My mid-teen diaries bulge with information and are held together with elastic bands and string. I wrote about fancying boys and wondering what it would be like to kiss them. Ten pages about a particular boy, listing what he wore and how he looked, writing down every word he uttered to me. And then, only days later, that boy would miraculously disappear from my diary, to be replaced with a new crush, a new name. I was at a private girls school at the time so interactions with boys were sparse. We knew the local village boys but they were just irritating. We had family friends but they were like brothers and then we had the all-boys school that we had monthly disco's with. I can feel the awkwardness with such clarity when I read these diaries back. Excruciating verbal exchanges, embarrassing slow dances and nervous wet kisses. I wrote about my first proper French kiss after a night out at a roller disco and being caught in my parent's car headlights as they came to pick me up. I wrote about meeting my first proper boyfriend and being allowed to hang out in his bedroom. In my house, boys weren't even allowed upstairs so many pages were devoted to this brand new territory. But the pain was always there too. Of being let down, being disappointed and being lied to. My girl friends, a very tight group, began to split apart when boys became more of a focus. I wrote about betrayal for the first time, of how hurt I could be by my friends.

And as the years went on, I wrote about more serious boyfriends, about music and bands, getting my first car, going to pubs and weekends away.
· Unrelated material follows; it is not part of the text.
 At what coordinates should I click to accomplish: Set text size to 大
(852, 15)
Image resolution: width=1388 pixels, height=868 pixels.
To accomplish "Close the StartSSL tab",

But the pattern of my writing started to change. There were no longer daily entries, logging my every movement and thought, I now wrote in chunks of time, of particular upsets, of meaningful events. As I entered my early 20's, there were months of blank pages and then suddenly an eruption of emotion would appear, a flurry of hurried angry words, written with such speed and angst that the paper is ripped and tears have blurred the words. Pain and emotion became the focus of these entries. Why became my most overused word. As life became busier, larger gaps appeared. No diaries for 1988, 89 or 90, when I moved to America. I began keeping larger sketch books with beautiful hardback covers and writing would be interspersed with drawings, lists or memorabilia stuck into the pages. Odd sheets of folded paper will sometimes fall out of these books, as I pack them in boxes when I move from house to house, and I will unfold them and find a sad paragraph, written on a whim. There are also letters and cards I've written that remain unsent, and they always unsettle me a bit. I re-read them and wonder if I should send them to the people that hurt me, now, after all these years? I don't.

Someone once told me, my surgeon I think, that people don't remember pain. Your memory of pain subsides, it's something the brain does to cope. Your memories of happiness remain though, and I know, between all the gaps in my diary entries, the hundreds upon thousands of days where no words are recorded, that I was, and am happy. There is no pain in the blank pages and those days far outweigh the painful ones I am relieved to say. I still write about loss and pain and frustration but I also write about love and life and adventure. There must always be some light in the darkness I think. Writing is my catharsis, even today, when I have only one working left hand and six paragraphs have taken me 3 hours. It's ok though, I don't mind. Maybe at the age of 49 I can teach myself to be ambidextrous. That would be handy.